Viele Gründe sprechen dafür, Clownsnummern im Zirkus blöde zu finden. Es gibt fast nichts Kleinbürgerlicheres als das schadenfrohe Lachen über den den Dingen und Mitmenschen unterlegenen Clown. Das ist deswegen so grauenhaft, weil es auch die eigene Unterlegenheit festschreibt und der Gewalt der Verhältnisse eine Wahrheit gibt, die sie nicht verdienen. Mißtrauen den französischen Clowns Les Nouveaux Nez gegenüber scheint also angebracht. Ist es aber nicht.

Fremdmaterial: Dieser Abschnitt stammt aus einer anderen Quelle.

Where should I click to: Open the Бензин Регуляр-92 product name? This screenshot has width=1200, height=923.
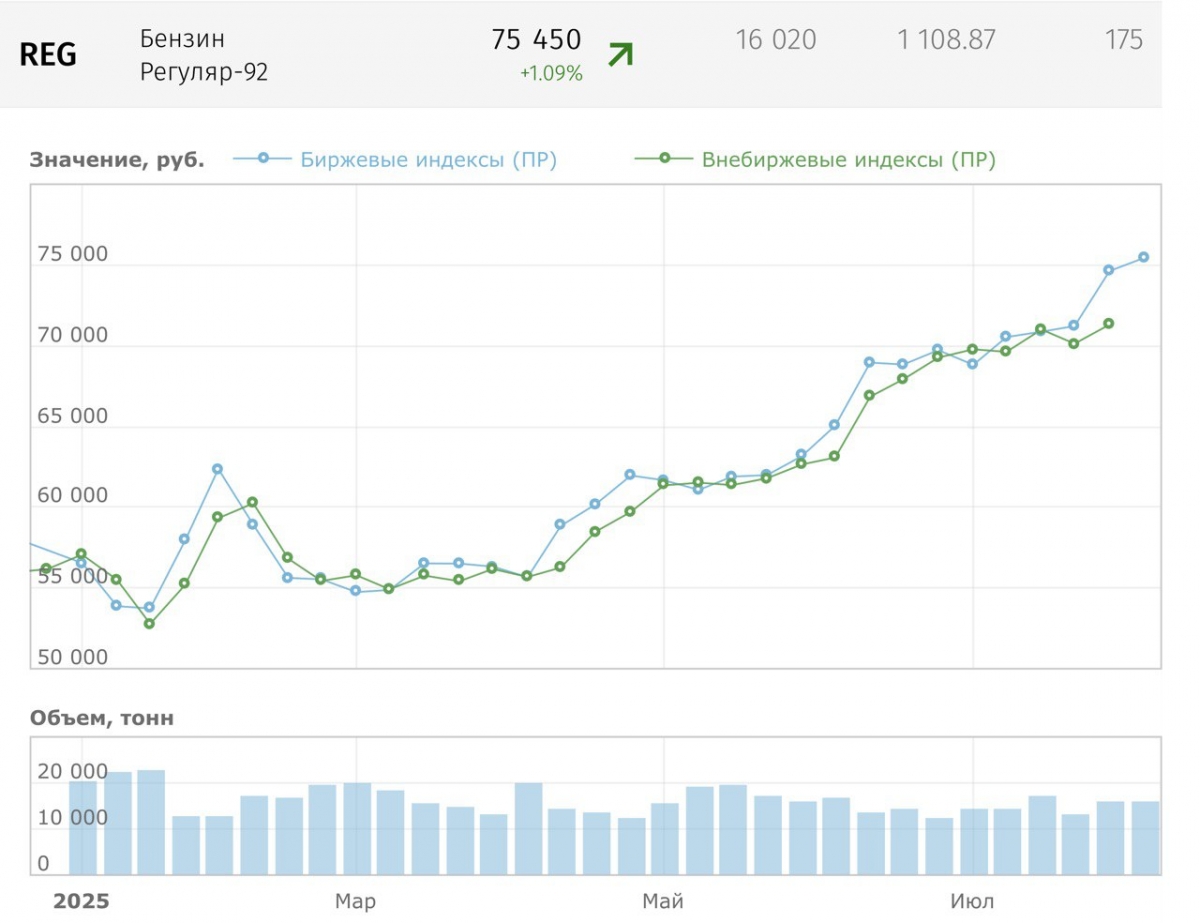(204, 55)
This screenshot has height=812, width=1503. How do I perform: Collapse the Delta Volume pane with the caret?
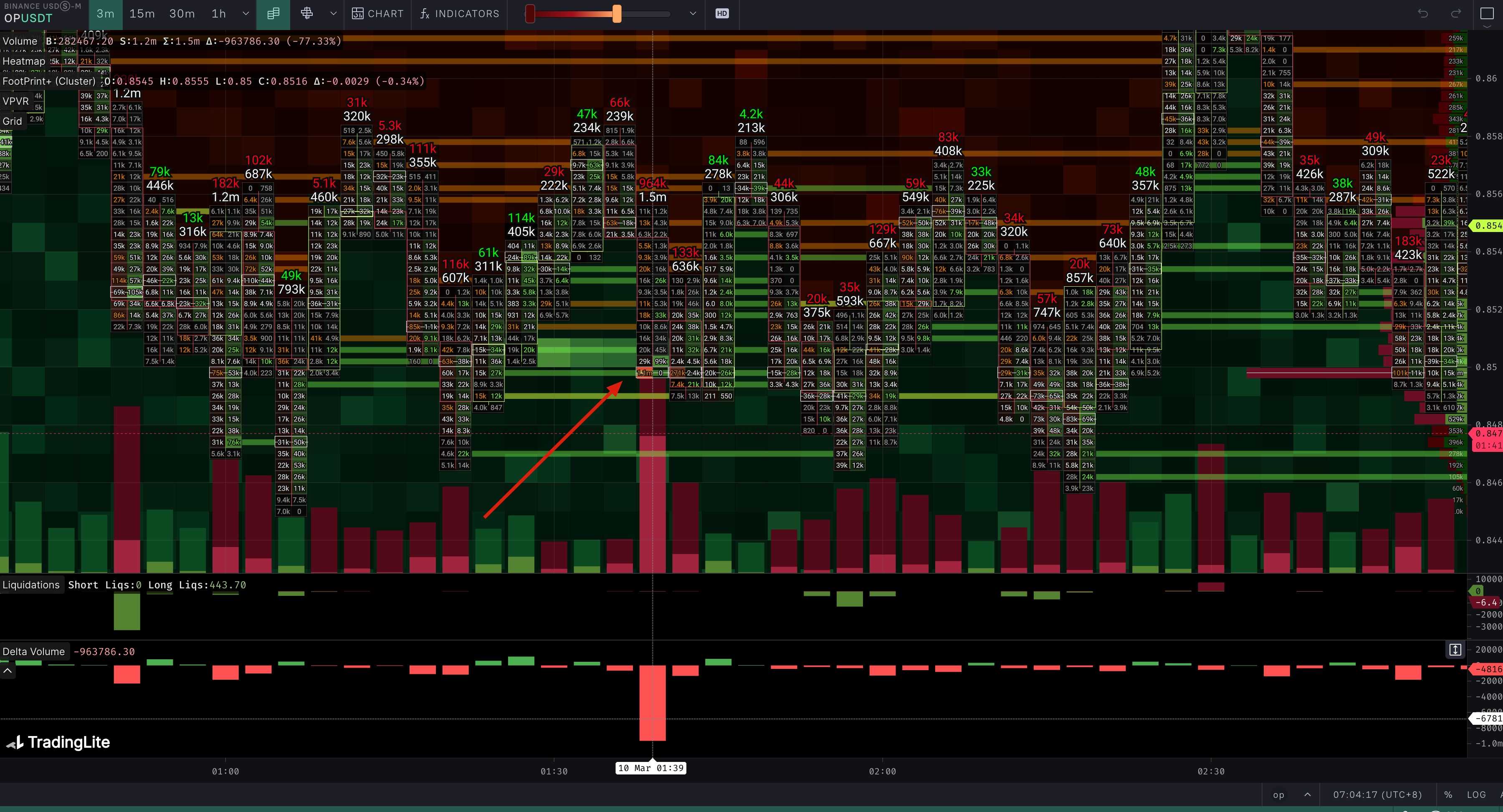tap(8, 671)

Zwar ist ihre Performance Cinq Folies en Cirque Mineur schon sechs Jahre alt, es bleibt aber immer noch erkennbar, warum sie internationale Auszeichnungen kassierte. Musik, Tanz, Akrobatik, Jonglage: Les Nouveaux Nez können alles. Sie können es sich sogar erlauben, Standardmätzchen wie das Von-Leitern-Stürzen einzubauen, denn solche Sperenzchen sind nur Dreingabe und niemals das effekthascherische Ende einer darauf hinarbeitenden Sequenz. Schon die einzelnen Nummern sind von größter Größe. Mit herzerfrischender Nonchalance findet eine Milchkanne als Steeldrum einer improvisierten Latinoband ihre Verwendung. Mit Selbstverständlichkeit wird mit Akkordeon und Akustikgitarre ein Folk-Hip- Hop-Stück inszeniert. Das ist alles schön und gut. Schöner und besser aber sind noch die Überleitungen zwischen den Nummern. Denn auch wenn Roseline Guinet, Nicolas Bernard, Roger Bories und Alain Reynaud mit der Präzision eines Uhrwerks kooperieren, so hat ihr Regisseur André Riot-Sarcey doch eigenwillige Unruhen eingebaut. Les Nouveaux Nez beginnen nicht einfach zu spielen. Das Problem der vertauschten Instrumente löst ein kompliziertes Ballett aus, in dem die immer gleichen Gesten schallplattenkratzerhaft wiederholt werden. In Sekundenschnelle haben Les Nouveaux Nez sich in ein Labyrinth der Redundanz manövriert. Nur ein Gewaltakt vermag zu befreien. Und tatsächlich beherrscht die Gruppe die hohe Kunst der Beiläufigkeit. Während die drei anderen in ihren Selbstzitaten verharren und unter großem Getöse die Zeit stillstellen, bastelt Bories im Hintergrund an der Rettung. Kaum fertiggestellt, läßt er den übermannshohen Turm aus Instrumentenkästen sorgfältig kippen und zwingt so die restlichen drei dazu, sich aus ihrer Zirkelwelt zu lösen und einzugreifen. Das schon angekündigte Lied wird verschoben. Statt dessen findet die Gruppe sich zu einer dadaistischen Gymnastik zusammen. Wenn Les Nouveaux Nez die Auflösung inszenieren, um hinterher doch wieder, wie eine eingespielte Bebop-Combo nach ekstatischer Improvisation, zu einer gemeinsamen Handlungsfähigkeit zurückzufinden, sind das die schönsten Momente. Selbstverständlich hat das mit Spontanität nichts zu tun. Cinq Folies ist bis in Handgriffe hinein choreographiert. Das inszenierte utopische Moment dieser Show ist aber der immer nur illusionierten Utopie des Jazz bei weitem vorzuziehen.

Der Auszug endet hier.